--- Problems ---
a – Please answer these questions about the Home Front text, marking your answers (i), (ii) and (iii):
(i) What is the title of Eve Schaub's new book?
(ii) Who helps readers every week in their quest to achieve domestic bliss?
(iii) For how long has Home Front been an online conversation?
b – Duplicate the stretch of the Home Front text from "We've got an" through "dilemmas. Let's chat.".

Can't get a grip on your clutter? Eve Schaub spent a year trying to tame hers. Her new book, “Year of No Clutter,” out this month, reveals her struggle to transform herself from a “clutter-gatherer” into a neat, organized person. Ask her how she did it.

Every week, Jura Koncius helps you in your quest to achieve domestic bliss. She and weekly guests, whether Martha Stewart, the Property Brothers or Nate Berkus, answer your decorating and design questions. Jura is always happy to whip out her paint chips, track down a hard-to-find piece of furniture or offer her seasoned advice on practical living and decluttering. For more than 10 years, Home Front has been an online conversation about the best way to make your home comfortable, stylish and fun. We invite you to submit questions and share you own great tips, ideas and gripes. No problem is too big or too small, send them over.

We've got an expert on declaring war on your clutter today on our chat. Eve Schaub spent a year trying to tame her clutter and turn herself into a neat, organized person. Her book "Year of No Clutter" which is just out this month, chronicles her journey into getting rid of things that really don't matter and organizing the rest. Stump her with your most difficult organizing dilemmas. Let's chat.

--- Dataset records ---
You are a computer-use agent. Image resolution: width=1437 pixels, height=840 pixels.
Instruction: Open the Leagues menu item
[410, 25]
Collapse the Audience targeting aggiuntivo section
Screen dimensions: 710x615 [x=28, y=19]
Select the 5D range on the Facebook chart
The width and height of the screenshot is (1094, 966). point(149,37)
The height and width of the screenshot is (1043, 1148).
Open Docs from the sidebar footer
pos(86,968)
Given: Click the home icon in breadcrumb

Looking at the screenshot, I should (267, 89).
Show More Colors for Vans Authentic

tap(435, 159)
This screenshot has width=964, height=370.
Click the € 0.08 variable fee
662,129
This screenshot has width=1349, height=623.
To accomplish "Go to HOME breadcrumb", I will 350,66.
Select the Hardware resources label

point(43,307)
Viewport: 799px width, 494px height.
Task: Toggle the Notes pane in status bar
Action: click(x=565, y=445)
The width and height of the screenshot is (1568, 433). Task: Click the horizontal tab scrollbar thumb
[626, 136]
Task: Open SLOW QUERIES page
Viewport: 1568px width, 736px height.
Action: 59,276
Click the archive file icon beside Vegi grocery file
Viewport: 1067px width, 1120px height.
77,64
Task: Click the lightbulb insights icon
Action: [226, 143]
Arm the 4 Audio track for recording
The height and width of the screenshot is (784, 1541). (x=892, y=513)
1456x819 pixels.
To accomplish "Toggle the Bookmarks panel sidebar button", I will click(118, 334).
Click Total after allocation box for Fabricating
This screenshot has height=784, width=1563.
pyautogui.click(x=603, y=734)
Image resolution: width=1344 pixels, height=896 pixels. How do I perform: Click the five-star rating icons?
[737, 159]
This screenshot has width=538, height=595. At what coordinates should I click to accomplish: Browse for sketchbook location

--- Full answers ---
a –
(i) "Year of No Clutter"
(ii) Jura Koncius
(iii) More than 10 years

b –
We've got an expert on declaring war on your clutter today on our chat. Eve Schaub spent a year trying to tame her clutter and turn herself into a neat, organized person. Her book "Year of No Clutter" which is just out this month, chronicles her journey into getting rid of things that really don't matter and organizing the rest. Stump her with your most difficult organizing dilemmas. Let's chat.